Dataset items:

>>>>

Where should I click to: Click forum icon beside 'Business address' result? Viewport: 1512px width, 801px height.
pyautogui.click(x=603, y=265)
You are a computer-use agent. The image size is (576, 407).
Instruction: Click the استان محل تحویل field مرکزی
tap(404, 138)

<<<<
>>>>

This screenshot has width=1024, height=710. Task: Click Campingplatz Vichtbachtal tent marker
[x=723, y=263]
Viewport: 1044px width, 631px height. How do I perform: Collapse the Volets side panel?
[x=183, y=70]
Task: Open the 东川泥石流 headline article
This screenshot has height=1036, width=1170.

<<<<

* **Stated exercise**: Please retype everything from the line containing "Viewport: 1044px width, 631px" down to the line containing "This screenshot has height=1036, width=1170.", including both of those lines.

* **Expected output**:
Viewport: 1044px width, 631px height. How do I perform: Collapse the Volets side panel?
[x=183, y=70]
Task: Open the 东川泥石流 headline article
This screenshot has height=1036, width=1170.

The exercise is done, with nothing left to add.